Credit: Source: INPE

“Brazil has justifiably held up its record on deforestation in the Amazon in recent years,” says Steve Schwartzman, director of tropical forest policy at the Environmental Defense Fund in Washington DC. “But the changes proposed in what passed the House are fully capable of reversing that trend.”

The legislation has been working its way through the National Congress since 2010, motivated by a rural backlash against the crackdown on deforestation. The Brazilian Confederation for Agriculture and Livestock, one of the main business groups supporting the bill, argues that the forest code has become too burdensome. Pointing out that around 28% of the country’s 851 million hectares is dedicated to agriculture whereas 61% is forest, the organization says that by approving the law, Brazil’s Congress has chosen “the path of sustainable agricultural production”.

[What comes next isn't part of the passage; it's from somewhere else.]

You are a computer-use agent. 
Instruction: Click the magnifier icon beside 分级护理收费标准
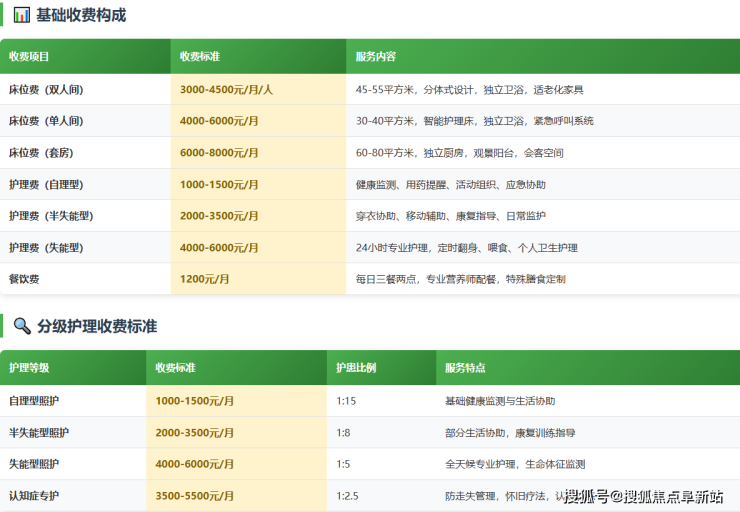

The bill’s fate now rests with Rousseff, whom environmentalists have never fully trusted despite her pledges to maintain the policies of her predecessor, including a commitment to an 80% reduction in the average deforestation rate by 2020. Although Rousseff is predicted to sign the bill, many expect her to use her veto powers to remove its most radical provisions, including one that would grant amnesty to people who violated the forest code before July 2008. Rousseff will have 15 days to make her decision once the legislation reaches her desk.

Last December, Brazil’s Senate passed a more moderate version of the bill, also opposed by environmentalists, and some senators are now making moves to try to vote again on a fall-back version that Rousseff could accept while rejecting the House bill in its entirety. Some speculate that the administration tacitly allowed the ruralistasto advance their agenda in the lower house while planning to veto extreme provisions that were not included in the Senate version, says Paulo Moutinho, an ecologist who heads the Amazon Environmental Research Institute in Brasilia. “The bill is so bad now that the president can use her veto and say, ‘Look, I’m doing the right thing’,” he adds.

That would help Rousseff burnish her green credentials just in time for Rio+20, the twentieth anniversary of the Earth Summit. She has seen her effigy paraded through the streets of Brasilia in recent months, as protesters skewered her record on other environmental issues.

That record includes pushing forward with the controversial Belo Monte dam on the Xingu River in the eastern Amazon, set to be the world’s third largest when complete. Opponents of the project accuse the Rousseff administration of disregarding the rights of indigenous peoples and scaling back protected areas. In March, a dozen social and environmental groups warned that Brazil is in danger of being “both host and villain” at Rio+20.